Saved data entries:
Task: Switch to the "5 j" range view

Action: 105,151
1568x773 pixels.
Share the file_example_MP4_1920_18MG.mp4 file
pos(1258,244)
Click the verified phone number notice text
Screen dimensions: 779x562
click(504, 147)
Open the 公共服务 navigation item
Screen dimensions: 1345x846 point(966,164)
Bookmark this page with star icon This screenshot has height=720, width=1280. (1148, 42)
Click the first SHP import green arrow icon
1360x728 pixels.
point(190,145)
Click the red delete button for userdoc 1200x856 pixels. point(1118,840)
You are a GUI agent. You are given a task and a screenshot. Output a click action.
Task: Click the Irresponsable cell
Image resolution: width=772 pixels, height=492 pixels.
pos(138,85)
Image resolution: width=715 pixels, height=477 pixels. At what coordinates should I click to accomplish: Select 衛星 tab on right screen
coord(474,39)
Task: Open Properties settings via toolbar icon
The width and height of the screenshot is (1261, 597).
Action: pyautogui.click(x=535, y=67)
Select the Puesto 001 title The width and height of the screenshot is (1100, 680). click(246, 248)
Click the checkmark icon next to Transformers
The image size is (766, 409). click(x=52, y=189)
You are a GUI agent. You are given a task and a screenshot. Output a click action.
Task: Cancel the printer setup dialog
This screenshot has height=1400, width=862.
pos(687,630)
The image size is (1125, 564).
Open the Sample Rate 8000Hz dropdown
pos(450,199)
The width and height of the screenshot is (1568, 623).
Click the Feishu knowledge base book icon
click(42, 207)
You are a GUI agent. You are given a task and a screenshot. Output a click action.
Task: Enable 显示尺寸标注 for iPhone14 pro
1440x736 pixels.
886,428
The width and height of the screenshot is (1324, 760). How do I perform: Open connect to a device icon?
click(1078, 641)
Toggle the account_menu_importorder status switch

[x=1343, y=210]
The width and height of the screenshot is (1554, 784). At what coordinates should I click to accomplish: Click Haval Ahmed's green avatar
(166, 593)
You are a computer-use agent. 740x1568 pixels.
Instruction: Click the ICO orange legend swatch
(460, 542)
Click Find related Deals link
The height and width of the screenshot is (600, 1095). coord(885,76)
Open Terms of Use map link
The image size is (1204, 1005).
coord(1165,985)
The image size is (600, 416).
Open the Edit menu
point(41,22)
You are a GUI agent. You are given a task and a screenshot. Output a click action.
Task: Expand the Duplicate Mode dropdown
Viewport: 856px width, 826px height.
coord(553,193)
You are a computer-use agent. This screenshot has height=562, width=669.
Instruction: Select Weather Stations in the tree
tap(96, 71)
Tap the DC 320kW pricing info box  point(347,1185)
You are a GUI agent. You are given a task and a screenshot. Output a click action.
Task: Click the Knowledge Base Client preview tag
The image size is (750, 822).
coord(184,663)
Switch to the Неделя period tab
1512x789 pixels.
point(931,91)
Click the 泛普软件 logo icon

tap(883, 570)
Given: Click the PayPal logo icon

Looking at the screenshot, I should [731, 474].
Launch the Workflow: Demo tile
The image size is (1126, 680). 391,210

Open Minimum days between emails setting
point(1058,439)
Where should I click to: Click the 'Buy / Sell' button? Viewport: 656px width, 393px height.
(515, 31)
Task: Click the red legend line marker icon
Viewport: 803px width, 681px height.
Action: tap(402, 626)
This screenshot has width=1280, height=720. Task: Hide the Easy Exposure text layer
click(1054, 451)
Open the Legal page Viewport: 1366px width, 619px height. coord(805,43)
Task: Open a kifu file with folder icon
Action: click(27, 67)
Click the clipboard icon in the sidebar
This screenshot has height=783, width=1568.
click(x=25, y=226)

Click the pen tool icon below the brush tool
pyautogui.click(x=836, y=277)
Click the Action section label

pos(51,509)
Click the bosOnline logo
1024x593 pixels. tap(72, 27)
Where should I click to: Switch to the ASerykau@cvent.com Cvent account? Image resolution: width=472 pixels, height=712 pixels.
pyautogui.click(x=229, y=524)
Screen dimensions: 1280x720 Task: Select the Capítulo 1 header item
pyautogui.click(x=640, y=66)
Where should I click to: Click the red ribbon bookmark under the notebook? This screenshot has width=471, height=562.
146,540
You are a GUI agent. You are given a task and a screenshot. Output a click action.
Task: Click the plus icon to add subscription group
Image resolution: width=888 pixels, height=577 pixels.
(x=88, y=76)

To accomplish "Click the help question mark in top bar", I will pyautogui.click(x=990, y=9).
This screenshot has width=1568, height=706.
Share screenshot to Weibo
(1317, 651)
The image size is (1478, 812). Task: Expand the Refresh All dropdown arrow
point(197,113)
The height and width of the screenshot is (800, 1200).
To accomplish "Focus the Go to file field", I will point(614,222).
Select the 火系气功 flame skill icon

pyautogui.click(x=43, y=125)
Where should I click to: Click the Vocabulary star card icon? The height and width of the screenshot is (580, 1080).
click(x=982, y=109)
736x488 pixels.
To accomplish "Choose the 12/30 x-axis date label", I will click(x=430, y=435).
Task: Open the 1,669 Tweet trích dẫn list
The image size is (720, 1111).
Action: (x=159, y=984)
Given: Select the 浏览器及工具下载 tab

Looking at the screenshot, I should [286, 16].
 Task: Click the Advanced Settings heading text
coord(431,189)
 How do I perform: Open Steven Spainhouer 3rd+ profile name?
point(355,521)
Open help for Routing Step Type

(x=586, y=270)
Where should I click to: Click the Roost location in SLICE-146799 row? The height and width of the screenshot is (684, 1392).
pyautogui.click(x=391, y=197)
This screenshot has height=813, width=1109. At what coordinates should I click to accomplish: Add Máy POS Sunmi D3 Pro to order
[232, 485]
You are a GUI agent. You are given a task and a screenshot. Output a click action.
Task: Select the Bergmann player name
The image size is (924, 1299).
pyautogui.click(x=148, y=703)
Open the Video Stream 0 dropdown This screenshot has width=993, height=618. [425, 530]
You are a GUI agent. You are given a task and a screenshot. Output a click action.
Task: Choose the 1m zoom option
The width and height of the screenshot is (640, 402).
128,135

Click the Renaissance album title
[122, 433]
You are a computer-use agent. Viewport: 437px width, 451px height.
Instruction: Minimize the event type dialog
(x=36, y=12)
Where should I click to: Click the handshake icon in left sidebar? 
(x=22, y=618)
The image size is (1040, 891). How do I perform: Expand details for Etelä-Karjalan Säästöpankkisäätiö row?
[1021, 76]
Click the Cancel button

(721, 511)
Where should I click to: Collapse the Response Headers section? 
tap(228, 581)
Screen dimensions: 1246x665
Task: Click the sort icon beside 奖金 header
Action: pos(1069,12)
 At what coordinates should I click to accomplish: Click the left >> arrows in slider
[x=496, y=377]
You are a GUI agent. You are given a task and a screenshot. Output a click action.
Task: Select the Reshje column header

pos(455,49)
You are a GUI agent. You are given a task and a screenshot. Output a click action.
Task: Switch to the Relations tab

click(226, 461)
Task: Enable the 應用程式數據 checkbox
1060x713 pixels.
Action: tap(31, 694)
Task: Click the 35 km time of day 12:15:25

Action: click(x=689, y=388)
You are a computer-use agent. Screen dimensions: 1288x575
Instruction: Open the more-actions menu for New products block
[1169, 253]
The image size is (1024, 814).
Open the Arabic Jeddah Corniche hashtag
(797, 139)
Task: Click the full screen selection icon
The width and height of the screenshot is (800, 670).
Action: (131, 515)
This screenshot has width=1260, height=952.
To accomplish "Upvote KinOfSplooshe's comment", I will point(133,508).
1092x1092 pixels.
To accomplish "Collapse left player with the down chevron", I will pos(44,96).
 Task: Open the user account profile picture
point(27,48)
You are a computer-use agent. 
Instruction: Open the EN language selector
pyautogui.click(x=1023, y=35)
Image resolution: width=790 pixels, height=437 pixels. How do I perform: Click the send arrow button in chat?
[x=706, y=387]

Instructions to follow
Each entry must be retyped exactly as it was written above.

Solution to this problem
Task: Switch to the "5 j" range view

Action: 105,151
1568x773 pixels.
Share the file_example_MP4_1920_18MG.mp4 file
pos(1258,244)
Click the verified phone number notice text
Screen dimensions: 779x562
click(504, 147)
Open the 公共服务 navigation item
Screen dimensions: 1345x846 point(966,164)
Bookmark this page with star icon This screenshot has height=720, width=1280. (1148, 42)
Click the first SHP import green arrow icon
1360x728 pixels.
point(190,145)
Click the red delete button for userdoc 1200x856 pixels. point(1118,840)
You are a GUI agent. You are given a task and a screenshot. Output a click action.
Task: Click the Irresponsable cell
Image resolution: width=772 pixels, height=492 pixels.
pos(138,85)
Image resolution: width=715 pixels, height=477 pixels. At what coordinates should I click to accomplish: Select 衛星 tab on right screen
coord(474,39)
Task: Open Properties settings via toolbar icon
The width and height of the screenshot is (1261, 597).
Action: pyautogui.click(x=535, y=67)
Select the Puesto 001 title The width and height of the screenshot is (1100, 680). click(246, 248)
Click the checkmark icon next to Transformers
The image size is (766, 409). click(x=52, y=189)
You are a GUI agent. You are given a task and a screenshot. Output a click action.
Task: Cancel the printer setup dialog
This screenshot has height=1400, width=862.
pos(687,630)
The image size is (1125, 564).
Open the Sample Rate 8000Hz dropdown
pos(450,199)
The width and height of the screenshot is (1568, 623).
Click the Feishu knowledge base book icon
click(42, 207)
You are a GUI agent. You are given a task and a screenshot. Output a click action.
Task: Enable 显示尺寸标注 for iPhone14 pro
1440x736 pixels.
886,428
The width and height of the screenshot is (1324, 760). How do I perform: Open connect to a device icon?
click(1078, 641)
Toggle the account_menu_importorder status switch

[x=1343, y=210]
The width and height of the screenshot is (1554, 784). At what coordinates should I click to accomplish: Click Haval Ahmed's green avatar
(166, 593)
You are a computer-use agent. 740x1568 pixels.
Instruction: Click the ICO orange legend swatch
(460, 542)
Click Find related Deals link
The height and width of the screenshot is (600, 1095). coord(885,76)
Open Terms of Use map link
The image size is (1204, 1005).
coord(1165,985)
The image size is (600, 416).
Open the Edit menu
point(41,22)
You are a GUI agent. You are given a task and a screenshot. Output a click action.
Task: Expand the Duplicate Mode dropdown
Viewport: 856px width, 826px height.
coord(553,193)
You are a computer-use agent. This screenshot has height=562, width=669.
Instruction: Select Weather Stations in the tree
tap(96, 71)
Tap the DC 320kW pricing info box  point(347,1185)
You are a GUI agent. You are given a task and a screenshot. Output a click action.
Task: Click the Knowledge Base Client preview tag
The image size is (750, 822).
coord(184,663)
Switch to the Неделя period tab
1512x789 pixels.
point(931,91)
Click the 泛普软件 logo icon

tap(883, 570)
Given: Click the PayPal logo icon

Looking at the screenshot, I should [731, 474].
Launch the Workflow: Demo tile
The image size is (1126, 680). 391,210

Open Minimum days between emails setting
point(1058,439)
Where should I click to: Click the 'Buy / Sell' button? Viewport: 656px width, 393px height.
(515, 31)
Task: Click the red legend line marker icon
Viewport: 803px width, 681px height.
Action: tap(402, 626)
This screenshot has width=1280, height=720. Task: Hide the Easy Exposure text layer
click(1054, 451)
Open the Legal page Viewport: 1366px width, 619px height. coord(805,43)
Task: Open a kifu file with folder icon
Action: click(27, 67)
Click the clipboard icon in the sidebar
This screenshot has height=783, width=1568.
click(x=25, y=226)

Click the pen tool icon below the brush tool
pyautogui.click(x=836, y=277)
Click the Action section label

pos(51,509)
Click the bosOnline logo
1024x593 pixels. tap(72, 27)
Where should I click to: Switch to the ASerykau@cvent.com Cvent account? Image resolution: width=472 pixels, height=712 pixels.
pyautogui.click(x=229, y=524)
Screen dimensions: 1280x720 Task: Select the Capítulo 1 header item
pyautogui.click(x=640, y=66)
Where should I click to: Click the red ribbon bookmark under the notebook? This screenshot has width=471, height=562.
146,540
You are a GUI agent. You are given a task and a screenshot. Output a click action.
Task: Click the plus icon to add subscription group
Image resolution: width=888 pixels, height=577 pixels.
(x=88, y=76)

To accomplish "Click the help question mark in top bar", I will pyautogui.click(x=990, y=9).
This screenshot has width=1568, height=706.
Share screenshot to Weibo
(1317, 651)
The image size is (1478, 812). Task: Expand the Refresh All dropdown arrow
point(197,113)
The height and width of the screenshot is (800, 1200).
To accomplish "Focus the Go to file field", I will point(614,222).
Select the 火系气功 flame skill icon

pyautogui.click(x=43, y=125)
Where should I click to: Click the Vocabulary star card icon? The height and width of the screenshot is (580, 1080).
click(x=982, y=109)
736x488 pixels.
To accomplish "Choose the 12/30 x-axis date label", I will click(x=430, y=435).
Task: Open the 1,669 Tweet trích dẫn list
The image size is (720, 1111).
Action: (x=159, y=984)
Given: Select the 浏览器及工具下载 tab

Looking at the screenshot, I should [286, 16].
 Task: Click the Advanced Settings heading text
coord(431,189)
 How do I perform: Open Steven Spainhouer 3rd+ profile name?
point(355,521)
Open help for Routing Step Type

(x=586, y=270)
Where should I click to: Click the Roost location in SLICE-146799 row? The height and width of the screenshot is (684, 1392).
pyautogui.click(x=391, y=197)
This screenshot has height=813, width=1109. At what coordinates should I click to accomplish: Add Máy POS Sunmi D3 Pro to order
[232, 485]
You are a GUI agent. You are given a task and a screenshot. Output a click action.
Task: Select the Bergmann player name
The image size is (924, 1299).
pyautogui.click(x=148, y=703)
Open the Video Stream 0 dropdown This screenshot has width=993, height=618. [425, 530]
You are a GUI agent. You are given a task and a screenshot. Output a click action.
Task: Choose the 1m zoom option
The width and height of the screenshot is (640, 402).
128,135

Click the Renaissance album title
[122, 433]
You are a computer-use agent. Viewport: 437px width, 451px height.
Instruction: Minimize the event type dialog
(x=36, y=12)
Where should I click to: Click the handshake icon in left sidebar? 
(x=22, y=618)
The image size is (1040, 891). How do I perform: Expand details for Etelä-Karjalan Säästöpankkisäätiö row?
[1021, 76]
Click the Cancel button

(721, 511)
Where should I click to: Collapse the Response Headers section? 
tap(228, 581)
Screen dimensions: 1246x665
Task: Click the sort icon beside 奖金 header
Action: pos(1069,12)
 At what coordinates should I click to accomplish: Click the left >> arrows in slider
[x=496, y=377]
You are a GUI agent. You are given a task and a screenshot. Output a click action.
Task: Select the Reshje column header

pos(455,49)
You are a GUI agent. You are given a task and a screenshot. Output a click action.
Task: Switch to the Relations tab

click(226, 461)
Task: Enable the 應用程式數據 checkbox
1060x713 pixels.
Action: tap(31, 694)
Task: Click the 35 km time of day 12:15:25

Action: click(x=689, y=388)
You are a computer-use agent. Screen dimensions: 1288x575
Instruction: Open the more-actions menu for New products block
[1169, 253]
The image size is (1024, 814).
Open the Arabic Jeddah Corniche hashtag
(797, 139)
Task: Click the full screen selection icon
The width and height of the screenshot is (800, 670).
Action: (131, 515)
This screenshot has width=1260, height=952.
To accomplish "Upvote KinOfSplooshe's comment", I will point(133,508).
1092x1092 pixels.
To accomplish "Collapse left player with the down chevron", I will pos(44,96).
 Task: Open the user account profile picture
point(27,48)
You are a computer-use agent. 
Instruction: Open the EN language selector
pyautogui.click(x=1023, y=35)
Image resolution: width=790 pixels, height=437 pixels. How do I perform: Click the send arrow button in chat?
[x=706, y=387]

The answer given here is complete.